For more information about this book, please visit the Thomson Reuters website.

In the past, a limited liability company (LLC) that wished to establish an employee stock ownership plan (ESOP) would have first had to convert to a corporation in order to have “qualifying employer securities,” as defined in section 4975(e)(8) of the Internal Revenue Code (Code), one of the core requirements for an ESOP. However, the IRS has always allowed LLCs to be taxed as a corporation under the Code for other purposes, particularly federal tax purposes, so there had always been hope that the IRS would someday allow an LLC to be treated as a corporation for ESOP purposes.

Well, it seems that day has finally come. The IRS recently issued Private Letter Ruling 201538021, which allows an LLC to adopt an ESOP under the following circumstances:

  • The LLC has elected to be taxed as a corporation
  • The LLC issues ownership interests to its members in the form of “unit shares”
  • The unit shares have identical liquidation and voting rights
  • The unit shares have the greatest voting and dividend rights of any class of unit shares issued by the LLC
  • Distributions (i.e., dividends) on the unit shares are paid in proportion to the outstanding unit shares
  • The profits and losses are allocated in proportion to the number of unit shares held by each unit shareholder

Although this ruling is welcome, one might wonder, “Why not just convert an LLC to a corporation before adopting an ESOP?” Such a conversion can usually be done seamlessly and in a tax-free manner, and doing so would avoid any concern about whether a business is permitted to adopt an ESOP. However, sometimes such a conversion will result in adverse tax consequences (e.g., depending on how the conversion takes place, an LLC member-owner can end up with a different tax basis in the resulting corporate stock that he or she owns and may have a tax liability at the time of conversion).
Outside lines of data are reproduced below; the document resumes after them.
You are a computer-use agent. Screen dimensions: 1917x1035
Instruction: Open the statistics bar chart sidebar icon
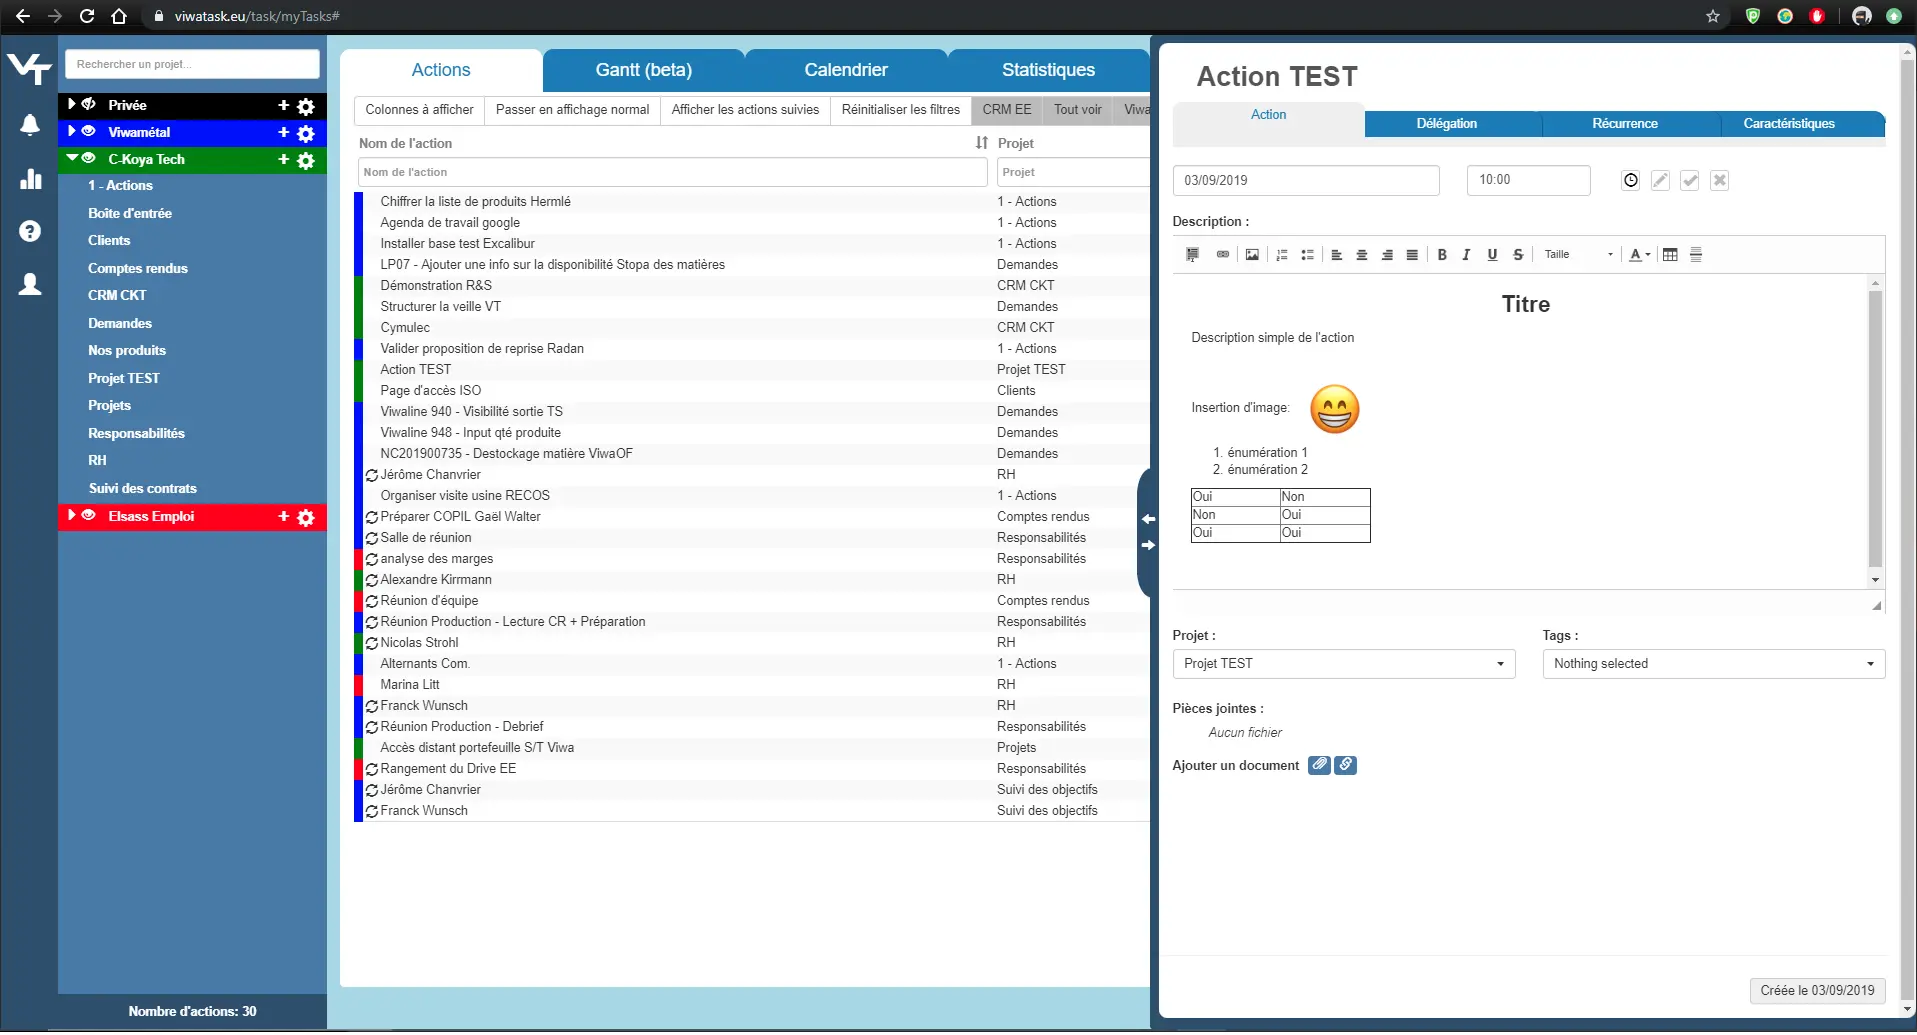pyautogui.click(x=30, y=179)
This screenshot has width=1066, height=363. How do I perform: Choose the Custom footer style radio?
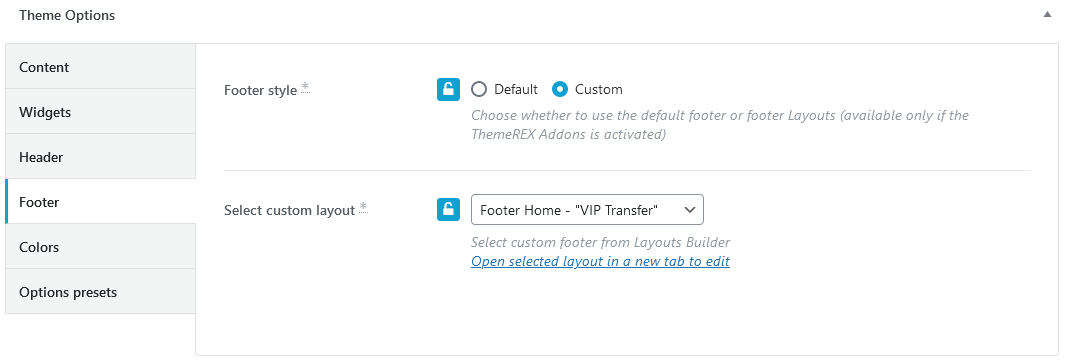[560, 89]
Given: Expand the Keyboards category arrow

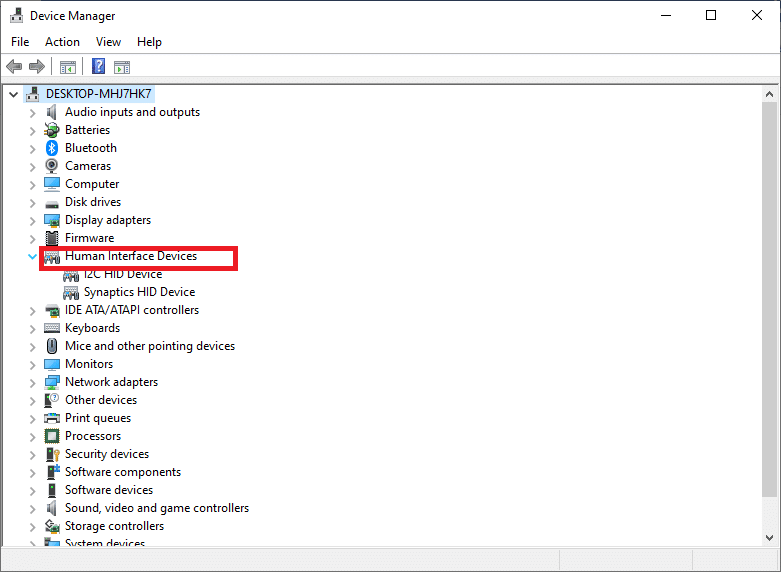Looking at the screenshot, I should [33, 328].

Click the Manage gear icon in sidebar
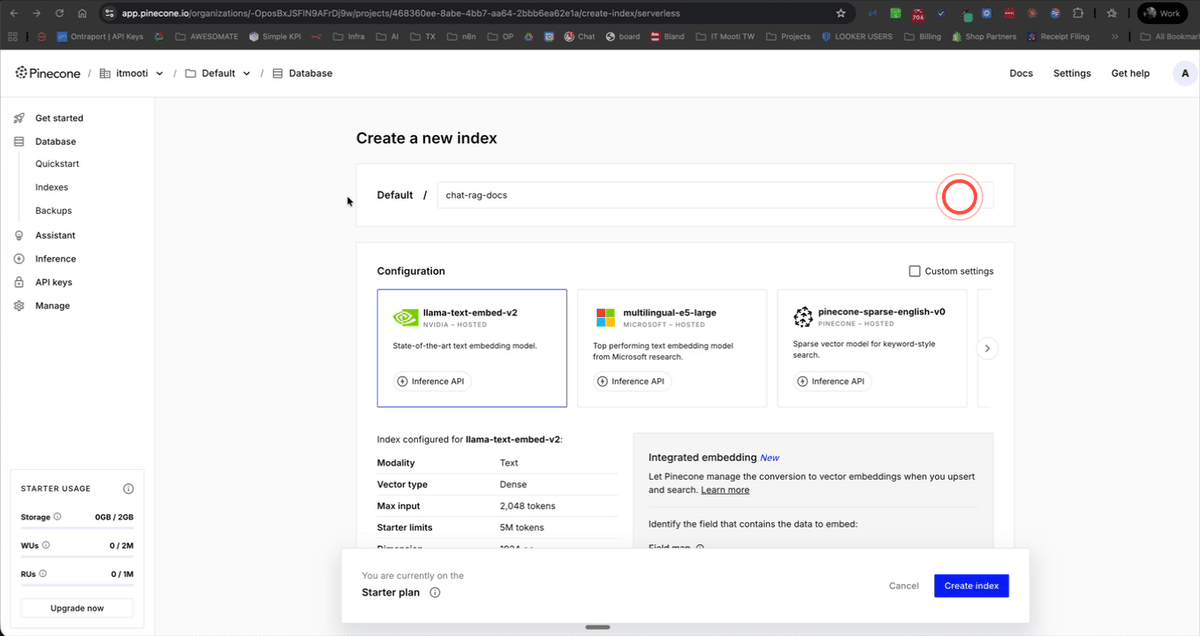[x=18, y=305]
An LLC that wishes to adopt an ESOP should weigh the advantages and disadvantages of converting to a corporation or remaining an LLC. In addition, until the IRS issues more generally applicable guidance on this issue, if an LLC chooses to remain an LLC but wants to proceed with an ESOP, it should strongly consider applying for a private ruling of its own, because a private letter ruling may only be relied on by the taxpayer requesting it.

In IRS Revenue Procedure 2015-36 (Revenue Procedure), the IRS announced that it will allow prototype and volume submitter employee stock ownership plan (ESOP) documents. The IRS hopes that this will not only reduce its own costs in reviewing plan documents, but also reduce the costs to companies that are considering ESOPs by allowing them to avoid custom-created plan documents.
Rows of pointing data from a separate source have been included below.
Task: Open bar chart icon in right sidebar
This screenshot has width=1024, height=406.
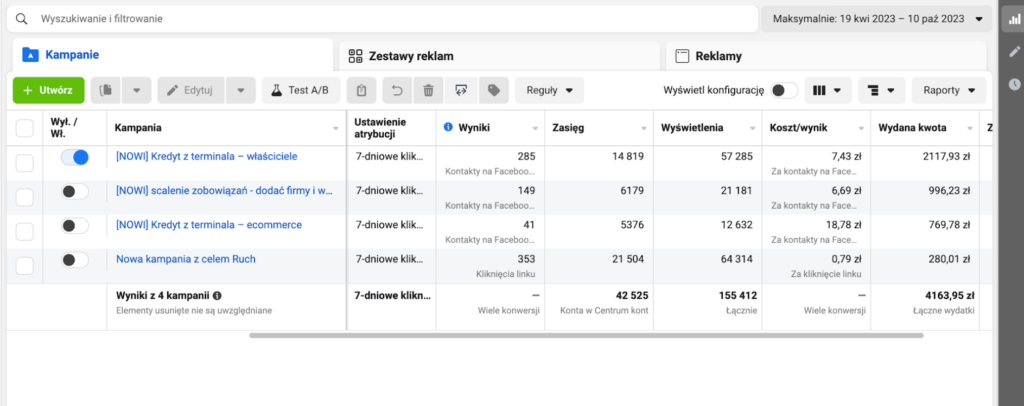Action: coord(1013,19)
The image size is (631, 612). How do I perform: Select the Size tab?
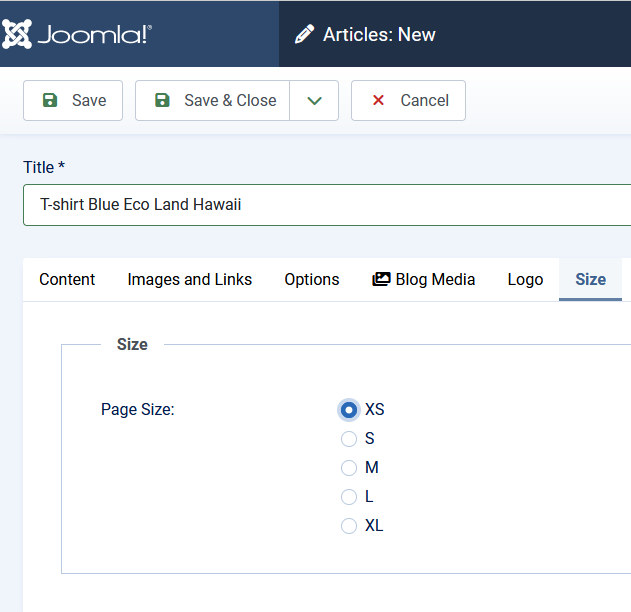590,279
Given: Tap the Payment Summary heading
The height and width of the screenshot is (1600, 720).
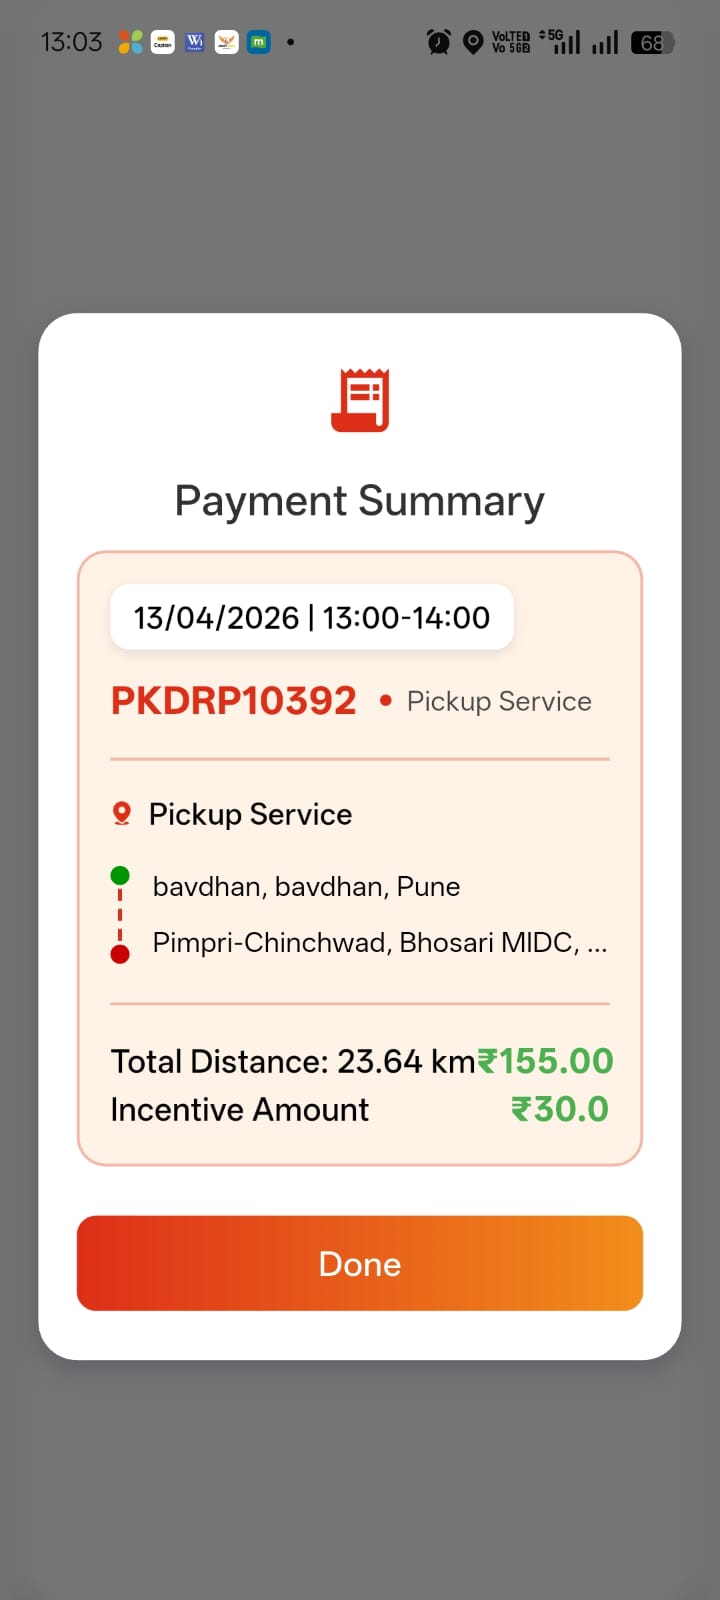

The Revenue Procedure provides that a preapproved ESOP cannot be a standardized plan and cannot have a money purchase plan feature. However, it can have a 401(k) feature (i.e., it can be a KSOP). Further, the IRS will not issue approval letters under this new program for ESOPs that hold preferred stock.

The Revenue Procedure states that a preapproved ESOP must meet all of the requirements of the Internal Revenue Code (IRC) Section 401(a), the requirements set forth in the Defined Contribution Plan Listing of Required Modifications, the requirements set forth in the Employee Stock Ownership Plan Listing of Required Modifications and Information Package (ESOP LRM), the requirements in the Revenue Procedure, and the requirements in the 2014 Cumulative List of Changes in Plan Qualification Requirements (IRS Notice 2014-77, as updated). The ESOP LRM contains samples of plan provisions that satisfy certain requirements of the IRC applicable to ESOPs, and the IRS encourages plan sponsors to use such language as applicable. The IRS will not consider preapproved ESOP applications until the next defined contribution application period, which begins on February 1, 2017.